**TEXT**:
>>

Das Wintersemester 1992/1993 war grau, verregnet und für mich als damaligen Computerlinguistik-und-Künstliche-Intelligenz-Erstsemester voller aufregender neuer Eindrücke und wissenshungriger Aufbruchstimmung. Ein Garant dafür, dass diese Stimmung nicht Ernüchterung oder gar Enttäuschung weichen musste, war die Pflichtvorlesung »Algorithmen« von Prof. Dr. Oliver Vornberger.
Mindestens 15 Stunden in der Woche beschäftigten uns seine Bemühungen, die Grundzüge der Informatik anhand der damals modernen Programmiersprache »Modula-2« mit Tafel und Kreide an den Mann und die sehr wenigen Frauen zu bringen. Vorlesung, Übung, Aufgabenblätter und persönliche Testate mit wirklich guten Tutoren haben zumindest in meinem Fall für eine dauerhaft nährende Grundlage gesorgt. (Klausuren gab es damals noch nicht…) Obwohl ich schon einige Vorkenntnisse aus der Schul-AG »Vorbereitung auf den Bundeswettbewerb Informatik« mitgebracht hatte, die vonm ehemaligen Vornberger-Studenten Heiner Pinke (UPDATE: Heiner Pinke ist über dieses Blog gestolpert und berichtet, leider nie eine Vornberger-Vorlesung gehört zu haben. Stattdessen hatte er viel mit Hardy Scheffczyk zu tun, der in meinem Studium ungefähr zur gleichen Zeit auch eine große Rolle gespielt hat, was meine Erinnerung wohl etwas durcheinandergeworfen hat…) ins Leben gerufen worden war, ist die Vorlesung nie langweilig geworden und fühlte sich nie nach lustlosem Durchkauen von Standard-Stoff an.

<<

**AUFGABEN**:
[1] Nennen Sie alle Bestandteile des Studiums, die laut Text für eine dauerhaft nährende Grundlage gesorgt haben.
[2] Stimmen die folgenden Aussagen mit dem Text überein? Antworten Sie jeweils mit Ja oder Nein und belegen Sie das mit einem wörtlichen Zitat.
(a) Die Vorlesung wurde mit Tafel und Kreide gehalten.
(b) Zur Vorlesung gehörte eine Klausur.
(c) Heiner Pinke hat eine Vorlesung von Vornberger gehört.

**GEGEBENE DATEN**:
>>

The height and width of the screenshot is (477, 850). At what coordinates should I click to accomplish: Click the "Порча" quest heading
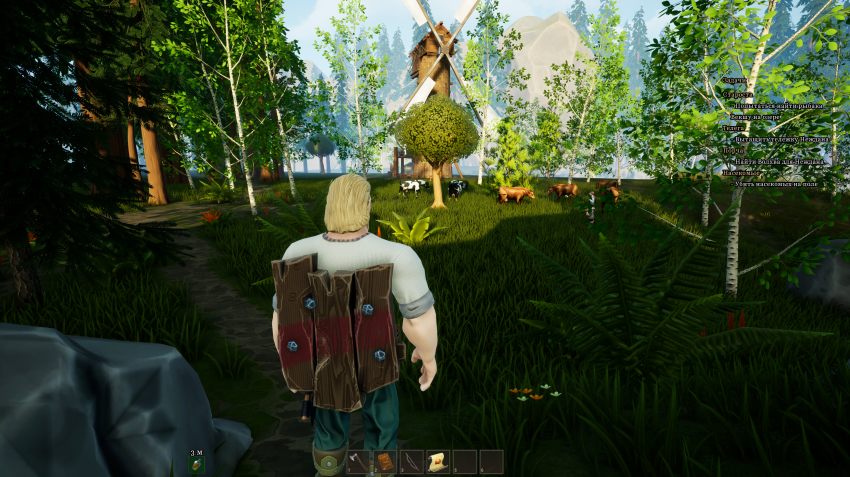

<<

**ENDERGEBNISSE**:
[1] Vorlesung, Übung, Aufgabenblätter, persönliche Testate

[2]
(a) Ja: „mit Tafel und Kreide“
(b) Nein: „Klausuren gab es damals noch nicht“
(c) Nein: „leider nie eine Vornberger-Vorlesung gehört zu haben“